== The exercise ==
Please retype each of the items below exactly, line for line.

== Extracted records ==
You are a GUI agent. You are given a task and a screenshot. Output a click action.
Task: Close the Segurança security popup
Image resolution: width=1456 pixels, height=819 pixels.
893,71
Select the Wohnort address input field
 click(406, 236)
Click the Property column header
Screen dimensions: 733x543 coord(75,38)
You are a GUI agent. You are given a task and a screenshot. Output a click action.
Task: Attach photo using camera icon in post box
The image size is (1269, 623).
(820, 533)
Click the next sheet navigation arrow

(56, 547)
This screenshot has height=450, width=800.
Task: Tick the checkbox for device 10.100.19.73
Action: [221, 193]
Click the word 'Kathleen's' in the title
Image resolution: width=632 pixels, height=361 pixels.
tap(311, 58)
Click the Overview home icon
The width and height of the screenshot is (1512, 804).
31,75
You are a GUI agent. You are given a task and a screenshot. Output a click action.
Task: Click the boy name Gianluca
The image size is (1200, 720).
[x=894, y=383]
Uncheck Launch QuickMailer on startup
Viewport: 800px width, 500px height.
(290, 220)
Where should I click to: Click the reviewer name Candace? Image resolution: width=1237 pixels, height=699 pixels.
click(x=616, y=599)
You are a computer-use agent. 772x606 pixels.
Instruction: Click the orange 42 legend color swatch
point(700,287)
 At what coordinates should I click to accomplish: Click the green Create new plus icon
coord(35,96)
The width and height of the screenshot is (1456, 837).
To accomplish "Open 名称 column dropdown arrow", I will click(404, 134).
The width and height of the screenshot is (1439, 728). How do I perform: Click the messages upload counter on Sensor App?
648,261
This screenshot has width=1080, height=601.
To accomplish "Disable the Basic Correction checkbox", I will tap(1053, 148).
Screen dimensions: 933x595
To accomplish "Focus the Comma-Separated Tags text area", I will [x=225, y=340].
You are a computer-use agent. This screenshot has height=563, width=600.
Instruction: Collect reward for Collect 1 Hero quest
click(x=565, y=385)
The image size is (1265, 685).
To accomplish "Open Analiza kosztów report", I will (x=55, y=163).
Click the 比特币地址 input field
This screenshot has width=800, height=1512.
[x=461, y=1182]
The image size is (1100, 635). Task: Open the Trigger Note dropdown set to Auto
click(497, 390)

== Written answer ==
You are a GUI agent. You are given a task and a screenshot. Output a click action.
Task: Close the Segurança security popup
Image resolution: width=1456 pixels, height=819 pixels.
893,71
Select the Wohnort address input field
 click(406, 236)
Click the Property column header
Screen dimensions: 733x543 coord(75,38)
You are a GUI agent. You are given a task and a screenshot. Output a click action.
Task: Attach photo using camera icon in post box
The image size is (1269, 623).
(820, 533)
Click the next sheet navigation arrow

(56, 547)
This screenshot has height=450, width=800.
Task: Tick the checkbox for device 10.100.19.73
Action: [221, 193]
Click the word 'Kathleen's' in the title
Image resolution: width=632 pixels, height=361 pixels.
tap(311, 58)
Click the Overview home icon
The width and height of the screenshot is (1512, 804).
31,75
You are a GUI agent. You are given a task and a screenshot. Output a click action.
Task: Click the boy name Gianluca
The image size is (1200, 720).
[x=894, y=383]
Uncheck Launch QuickMailer on startup
Viewport: 800px width, 500px height.
(290, 220)
Where should I click to: Click the reviewer name Candace? Image resolution: width=1237 pixels, height=699 pixels.
click(x=616, y=599)
You are a computer-use agent. 772x606 pixels.
Instruction: Click the orange 42 legend color swatch
point(700,287)
 At what coordinates should I click to accomplish: Click the green Create new plus icon
coord(35,96)
The width and height of the screenshot is (1456, 837).
To accomplish "Open 名称 column dropdown arrow", I will click(404, 134).
The width and height of the screenshot is (1439, 728). How do I perform: Click the messages upload counter on Sensor App?
648,261
This screenshot has width=1080, height=601.
To accomplish "Disable the Basic Correction checkbox", I will tap(1053, 148).
Screen dimensions: 933x595
To accomplish "Focus the Comma-Separated Tags text area", I will [x=225, y=340].
You are a computer-use agent. This screenshot has height=563, width=600.
Instruction: Collect reward for Collect 1 Hero quest
click(x=565, y=385)
The image size is (1265, 685).
To accomplish "Open Analiza kosztów report", I will (x=55, y=163).
Click the 比特币地址 input field
This screenshot has width=800, height=1512.
[x=461, y=1182]
The image size is (1100, 635). Task: Open the Trigger Note dropdown set to Auto
click(497, 390)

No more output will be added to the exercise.